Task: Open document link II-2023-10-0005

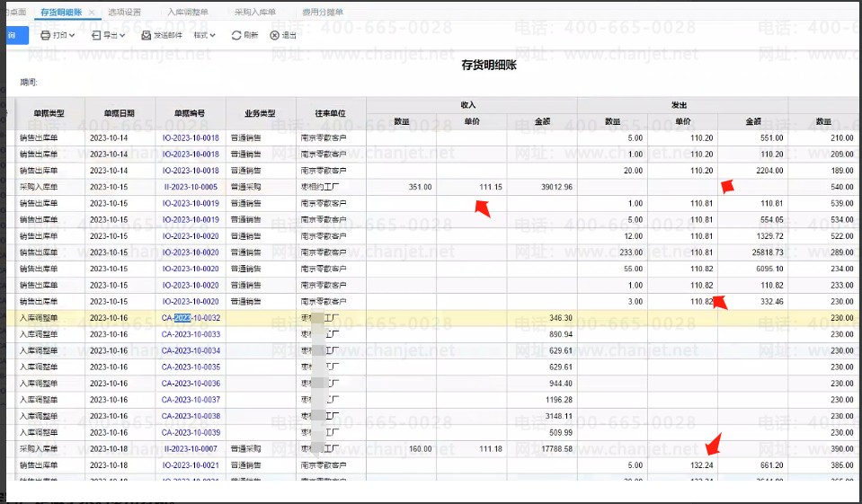Action: pyautogui.click(x=191, y=187)
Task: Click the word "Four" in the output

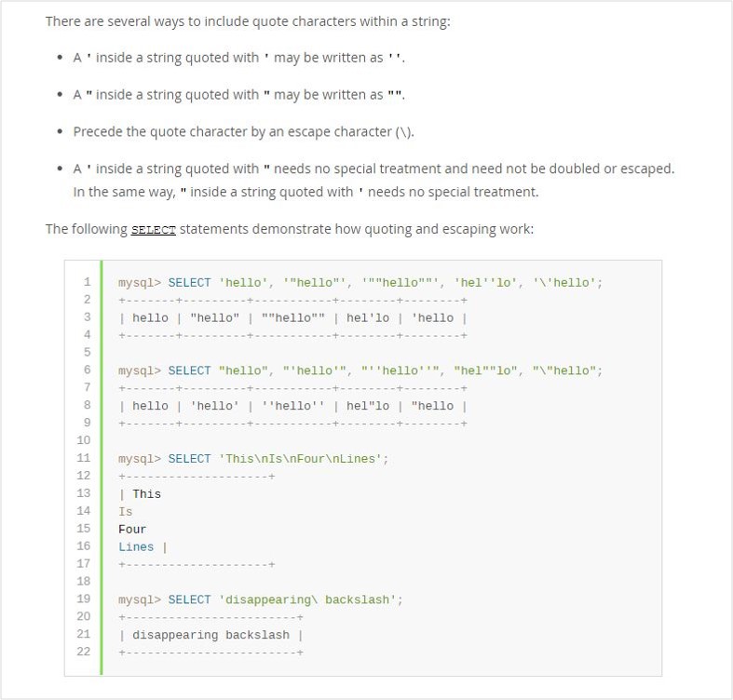Action: (x=132, y=529)
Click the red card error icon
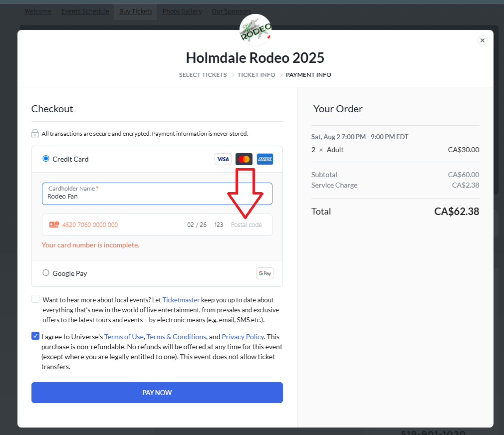504x435 pixels. 54,224
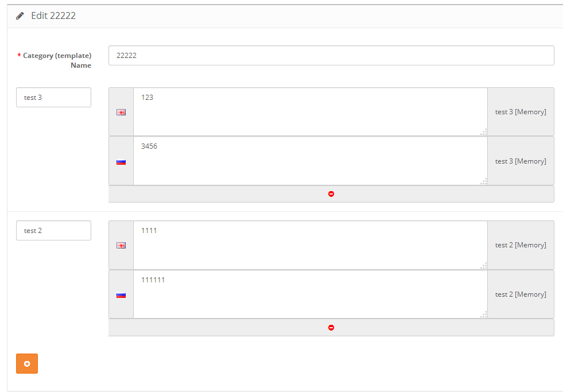Click the pencil icon beside Edit 22222
Screen dimensions: 563x392
pyautogui.click(x=20, y=16)
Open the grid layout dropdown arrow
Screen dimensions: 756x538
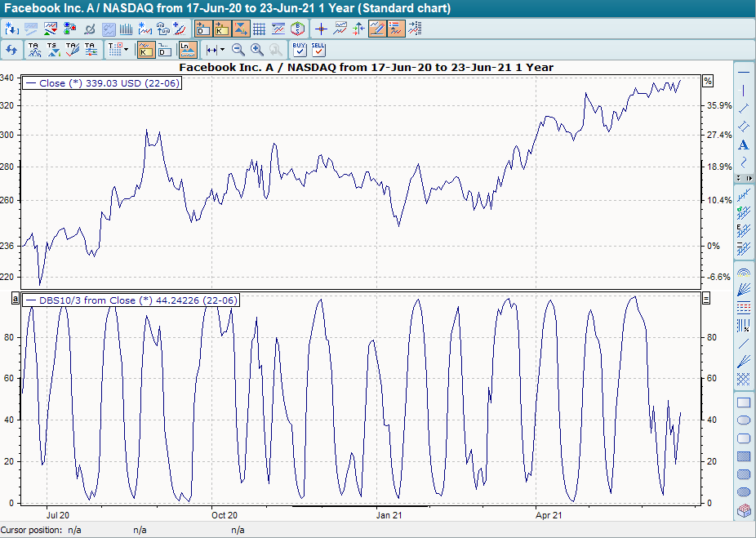pyautogui.click(x=125, y=49)
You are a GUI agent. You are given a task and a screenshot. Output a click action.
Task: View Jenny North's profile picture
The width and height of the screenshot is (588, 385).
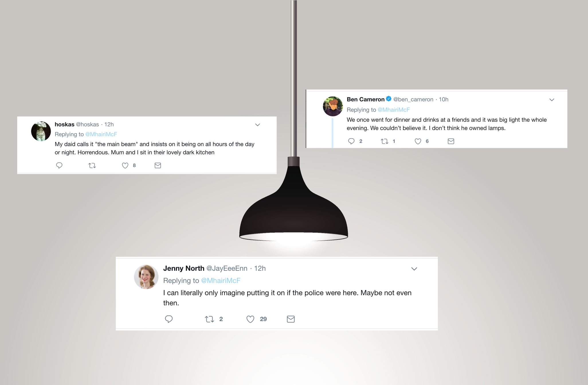pos(146,277)
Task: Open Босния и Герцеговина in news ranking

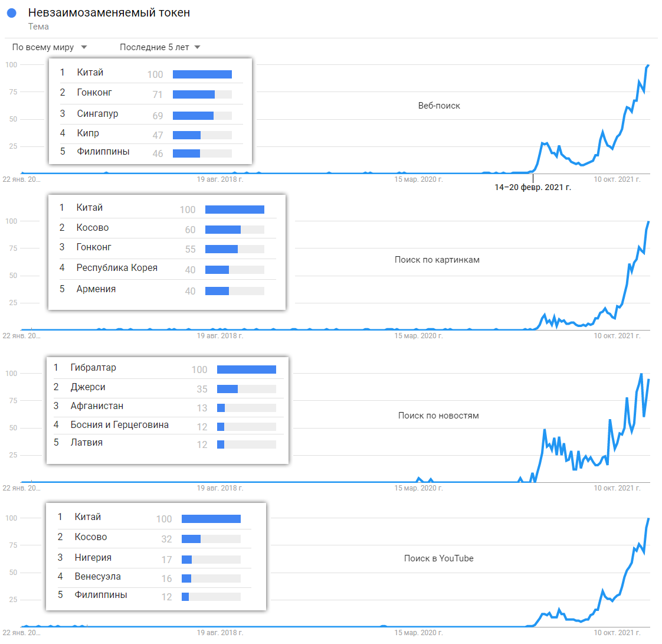Action: pos(120,425)
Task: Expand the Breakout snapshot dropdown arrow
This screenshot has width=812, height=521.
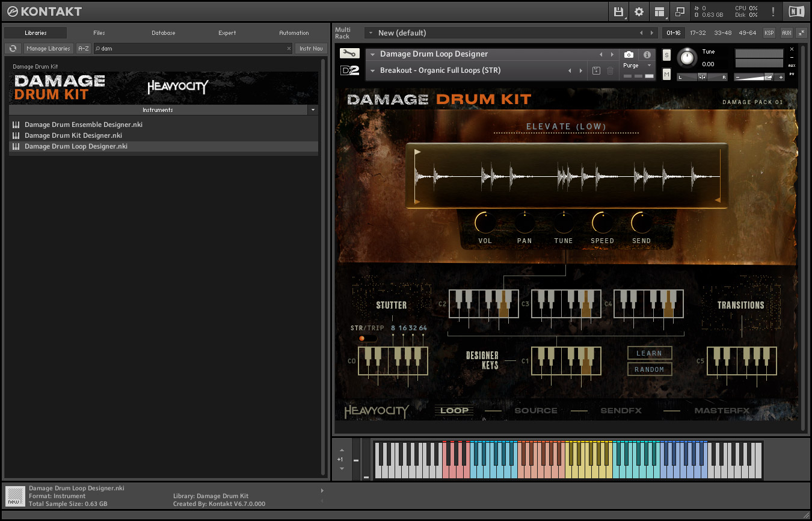Action: click(x=372, y=71)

▸ What is expected
Word for word, repeat the lines of data above, omitting every picture.

▸ Problem solution
Task: Open document link II-2023-10-0005

Action: pyautogui.click(x=191, y=187)
Task: Click the word "Four" in the output

Action: (x=132, y=529)
Click the red card error icon
504x435 pixels. 54,224
Click the pencil icon beside Edit 22222
Screen dimensions: 563x392
pyautogui.click(x=20, y=16)
Open the grid layout dropdown arrow
Screen dimensions: 756x538
pyautogui.click(x=125, y=49)
You are a GUI agent. You are given a task and a screenshot. Output a click action.
Task: View Jenny North's profile picture
The width and height of the screenshot is (588, 385).
pos(146,277)
Task: Open Босния и Герцеговина in news ranking

Action: pos(120,425)
Task: Expand the Breakout snapshot dropdown arrow
This screenshot has width=812, height=521.
Action: click(x=372, y=71)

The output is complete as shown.